SUPPLIED DATA:
◇ ◇ ◇ ◇ ◇ ◇ ◇
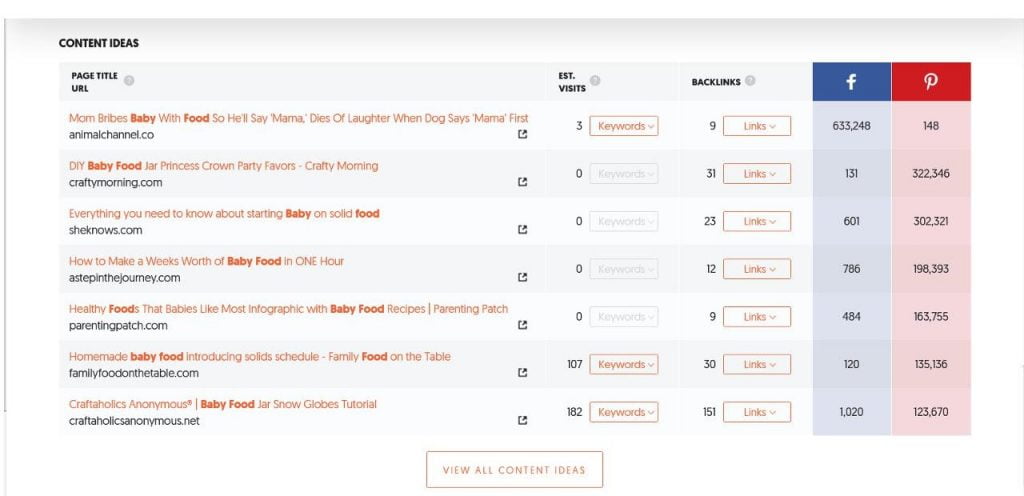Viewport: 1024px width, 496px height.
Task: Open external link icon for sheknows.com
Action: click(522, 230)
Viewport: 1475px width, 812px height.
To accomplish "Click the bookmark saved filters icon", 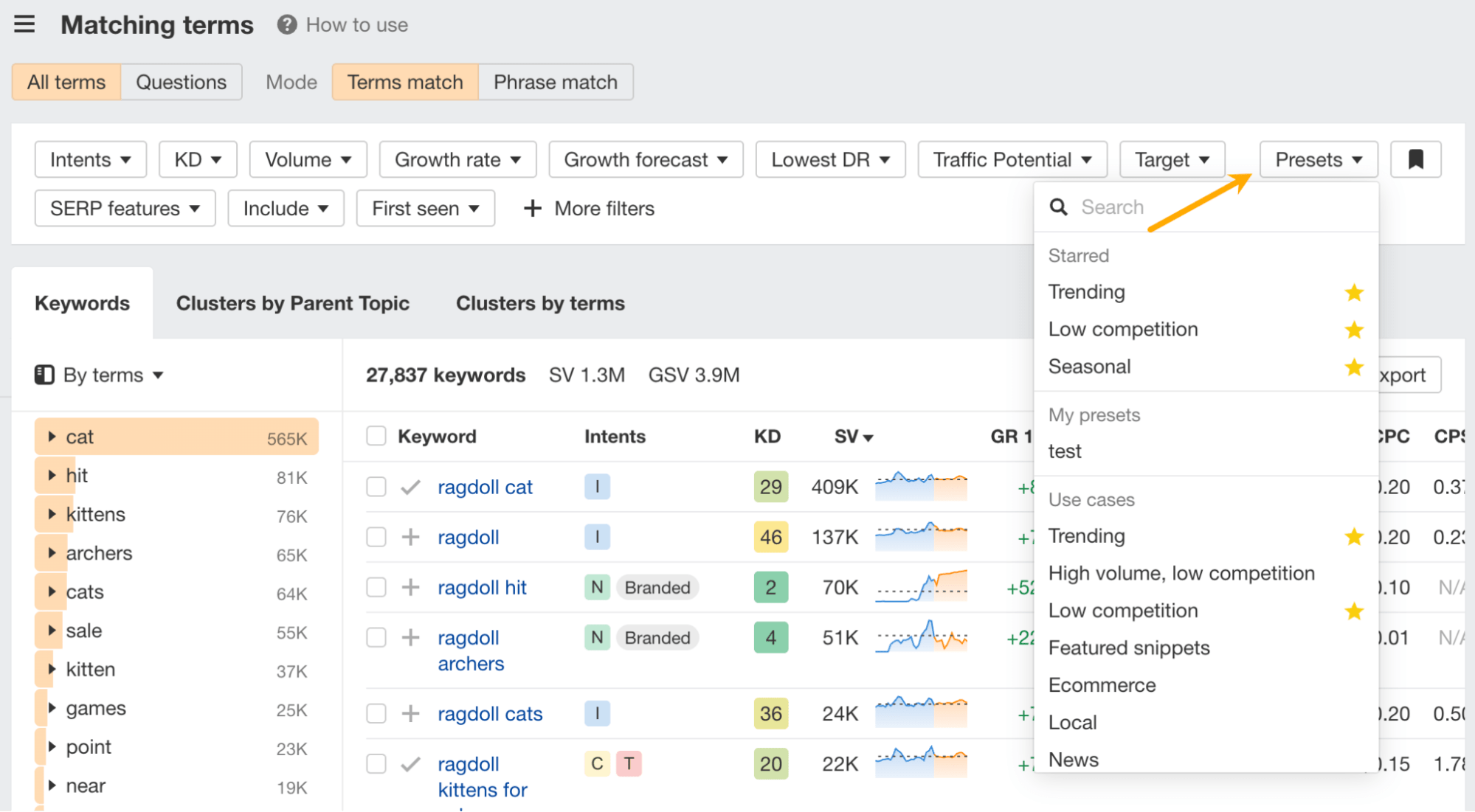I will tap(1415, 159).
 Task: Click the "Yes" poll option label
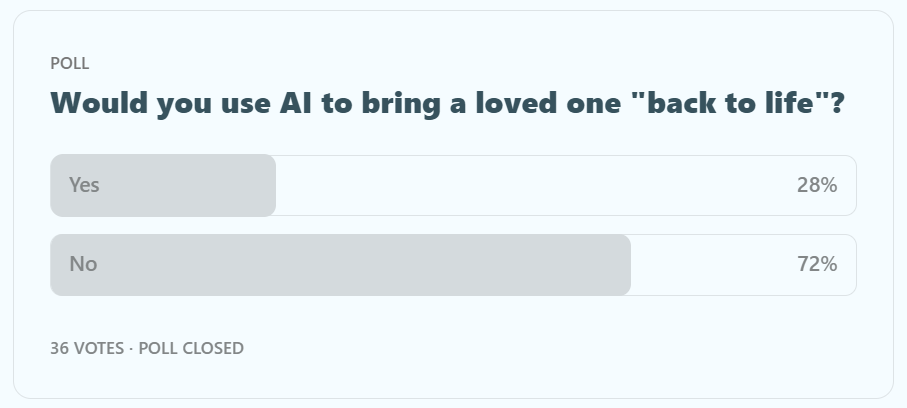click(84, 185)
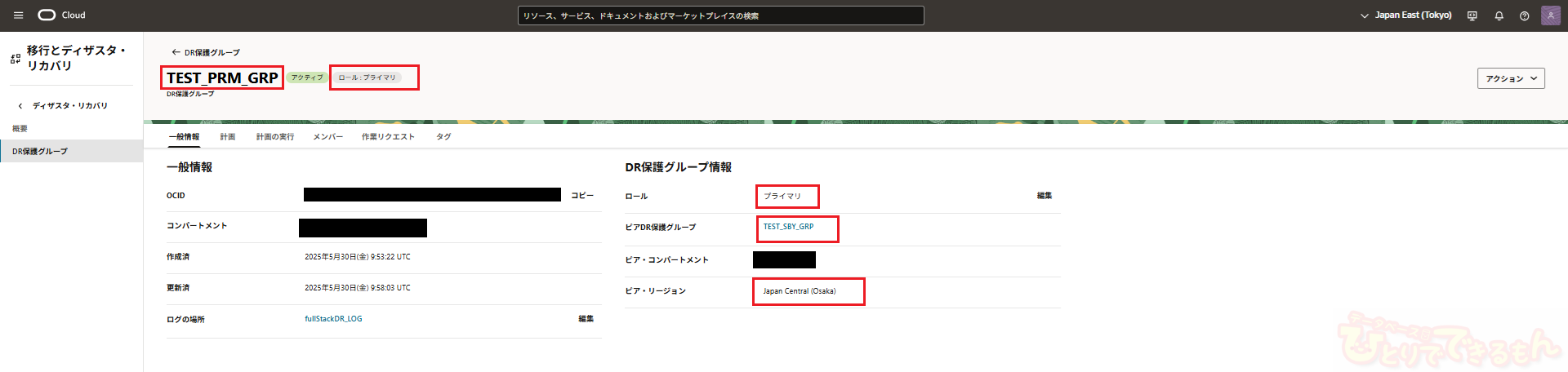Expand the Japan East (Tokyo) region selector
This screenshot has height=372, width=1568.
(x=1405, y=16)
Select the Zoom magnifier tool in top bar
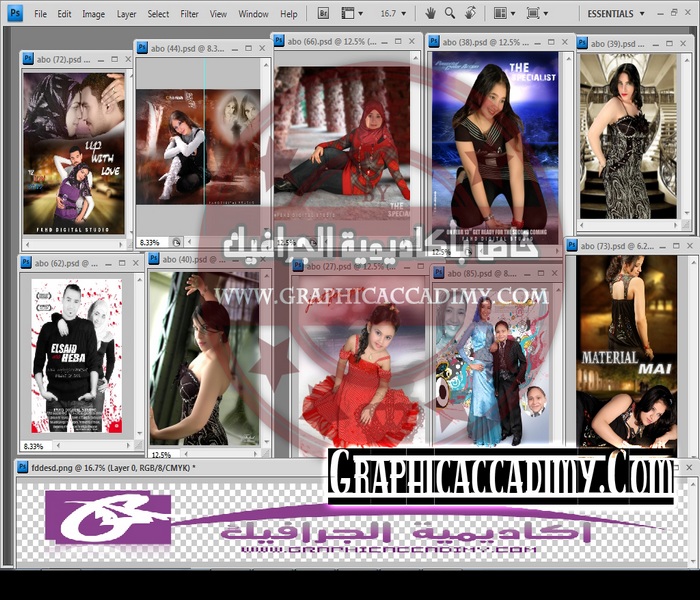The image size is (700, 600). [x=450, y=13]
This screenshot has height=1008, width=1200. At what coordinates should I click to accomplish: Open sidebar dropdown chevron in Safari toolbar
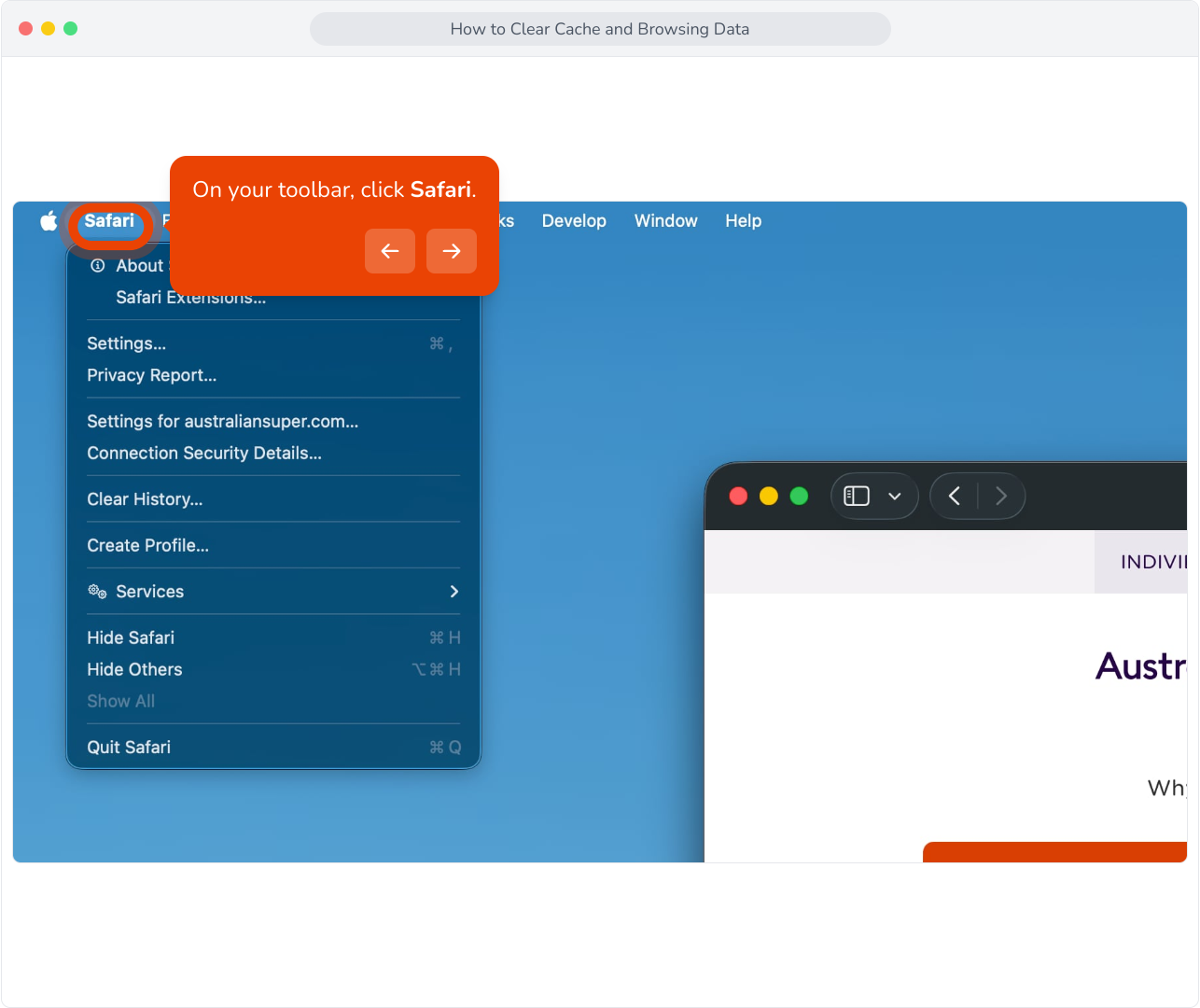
◇ ◇ ◇ ◇ ◇ ◇ ◇
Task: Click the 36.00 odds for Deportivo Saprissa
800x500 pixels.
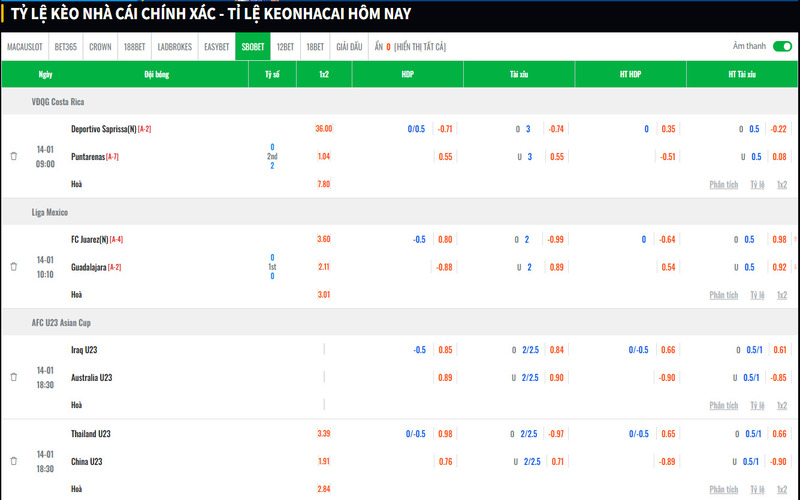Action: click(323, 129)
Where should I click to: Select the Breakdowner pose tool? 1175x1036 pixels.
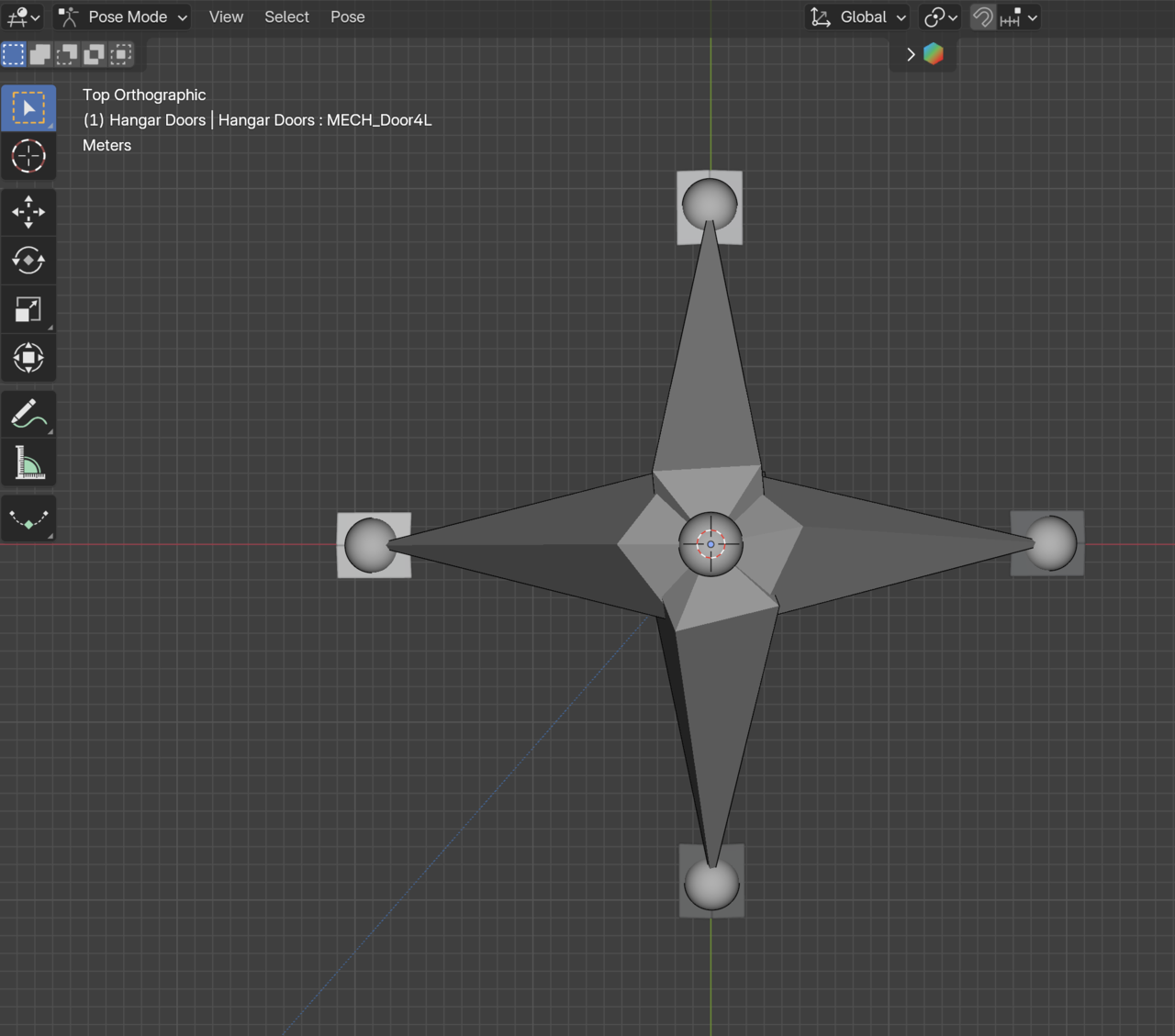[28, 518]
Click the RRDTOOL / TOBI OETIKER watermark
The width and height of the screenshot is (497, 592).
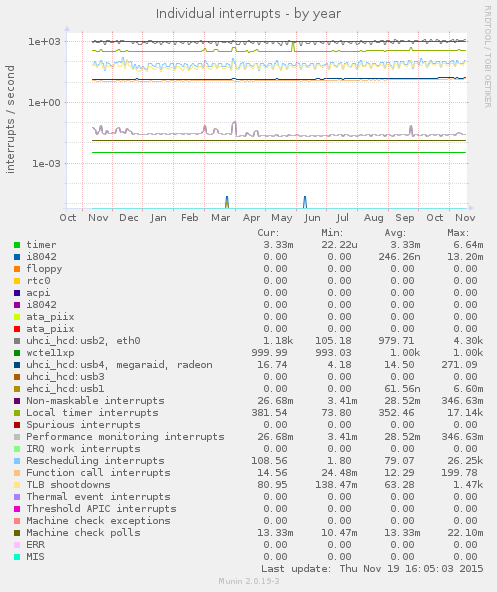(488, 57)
◇ ◇ ◇ ◇ ◇ ◇ ◇
DIRECTION:
Write out the material above from the line with "Select the Zoom magnifier tool in top bar" up to and including the line with "This screenshot has height=1008, width=1200.", leaving the pictures out of your answer.

RESULT OF THE EXERCISE:
Select the Zoom magnifier tool in top bar
The image size is (700, 600). [x=450, y=13]
This screenshot has height=1008, width=1200. At what coordinates should I click to accomplish: Open sidebar dropdown chevron in Safari toolbar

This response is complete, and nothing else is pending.